Ans: The above answer answers this question too.
3) While running the train.py on FRCNN inception I found that the loss was around 0.7 and not going lower even after 100k steps. Is there any goal in terms of loss to achieve?
Ans: If you use tensorboard to visualize your results, you will find that when your classification loss graph is not changing a lot(has converged), your model is trained. Regarding the loss of 0.7, thats high after training for so many steps. Just check your pipeline config file parameters.
4) How you suggest to change the config file to improve this?
Ans: Learning rate value can be a good start
5) I found other models for instance Inception V4 etc... which doesn't have sample config files - TF slim ? Should I try them and if som how can I use them?
Ans: currently, I dont have an answer for this. but will get back to you.
(Not a complete answer, but I hope it helps in some way!)
Are your annotated objects small relative to the image size?

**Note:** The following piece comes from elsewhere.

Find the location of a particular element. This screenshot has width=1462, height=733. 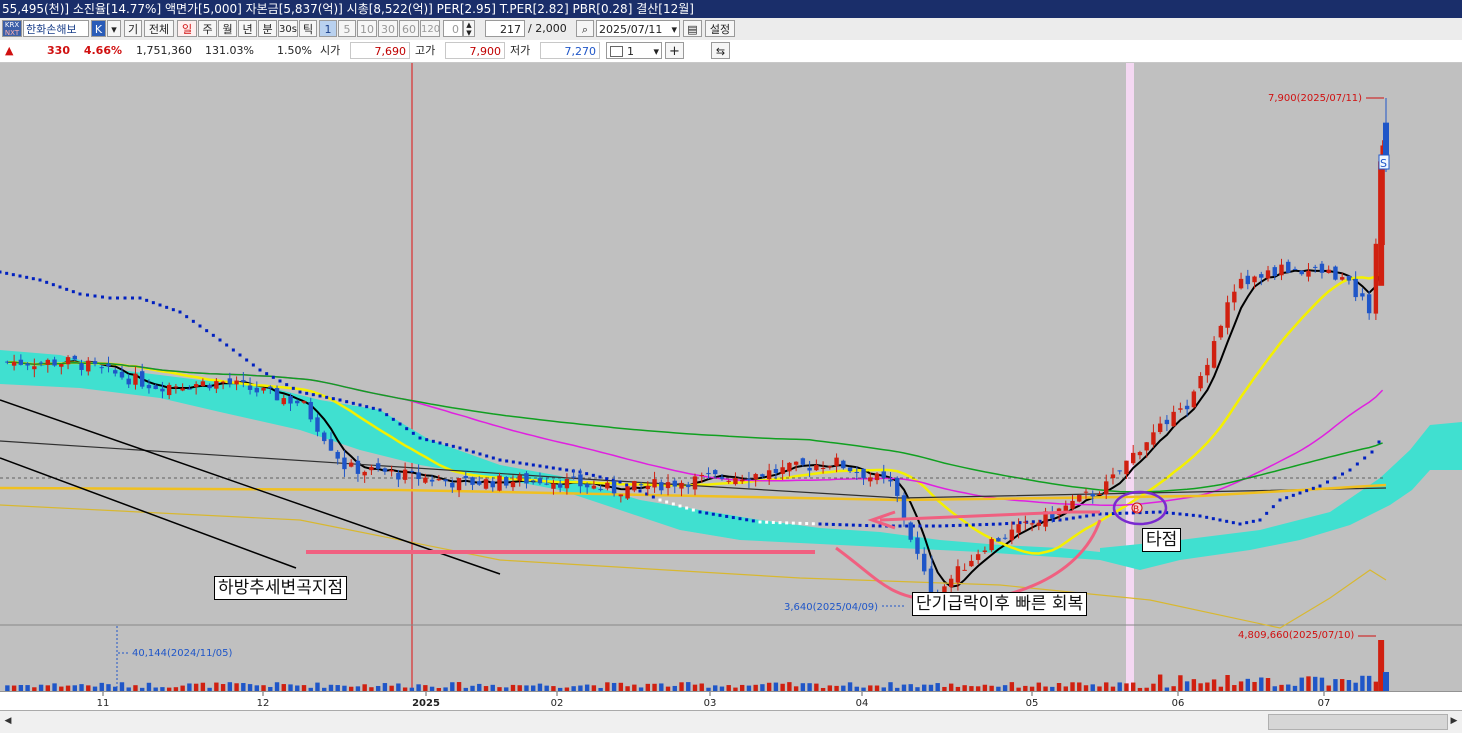

settings-button: 설정 is located at coordinates (720, 28).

I had the same problems with no or few detections with SSD and found that model is very sensitive to the setting which determines the size of the box proposals (anchor generator). Here is a link with some details
Further, having an active eval job running is very important when debugging and tuning a model. TotalLoss or any of the parameters returned from the train job does not inform you of the performance of the actual model, only whether it is converging. The eval job gives you e.g. mAP which is a real measure of performance.

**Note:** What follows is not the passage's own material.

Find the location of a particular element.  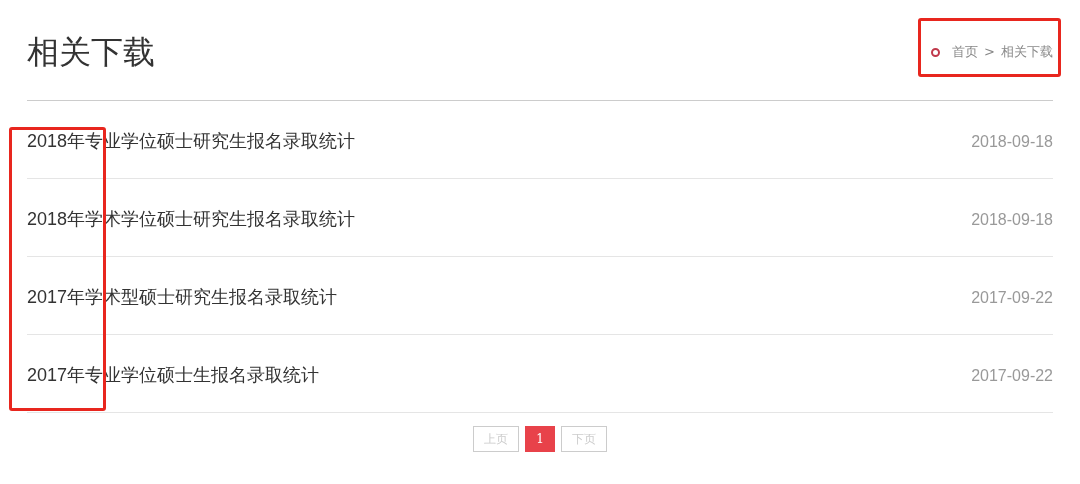

breadcrumb-link: 首页 is located at coordinates (966, 52).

A simple way to force an eval job on cpu is by doing the following:
a) install a virtual environment dedicated for the eval job, instructions here
b) activate the virtual environment and install tensorflow cpu in the virtual environment (yes, you should install tensorflow again, and without gpu support)
c) start the train job as usual on your tensorflow-gpu (in whatever way you have installed it)

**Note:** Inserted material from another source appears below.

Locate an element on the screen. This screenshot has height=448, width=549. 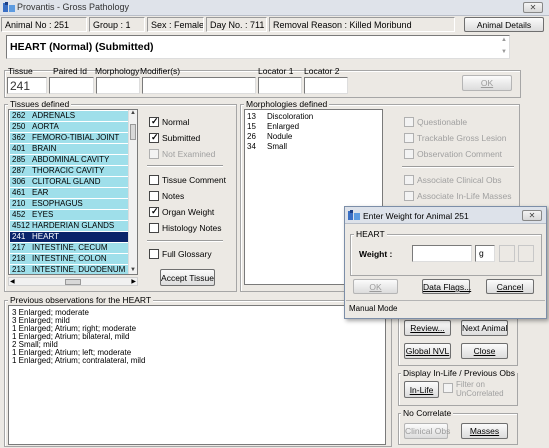
morphology-code: 15 is located at coordinates (252, 126).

d) run the eval job in the virtual environment (this will force it to run on the cpu and works great! I also run tensorboard from this installation to minimise risk of interference with the train job)
Retrain is used to add a level in top of pretrained model... You can win time like this.. Useful for thousand of picture, useless for million labelised picture... Less efficient than train from skratch. There is template for config file. If thereis not config file create your own.. Look at tensorflow github explainations...
I am trying to use ssd_inception_v2_coco pre-trained model from Tensorflow API by training it with a single class dataset and also applying Transfer Learning. I trained the net for around 20k steps(total loss around 1) and using the checkpoint data, I created the inference_graph.pb and used it in the detection code.
To my surprise, when I tested the net with the training data the graph is not able to detect even 1 out of 11 cases (0/11). I am lost in finding the issue.
What might be the possibile mistake?.
P.S : I am not able to run train.py and eval.py at the same time, due to memory issues. So, I don't have info about precision from tensorboard
Has anyone faced similar kind of issue?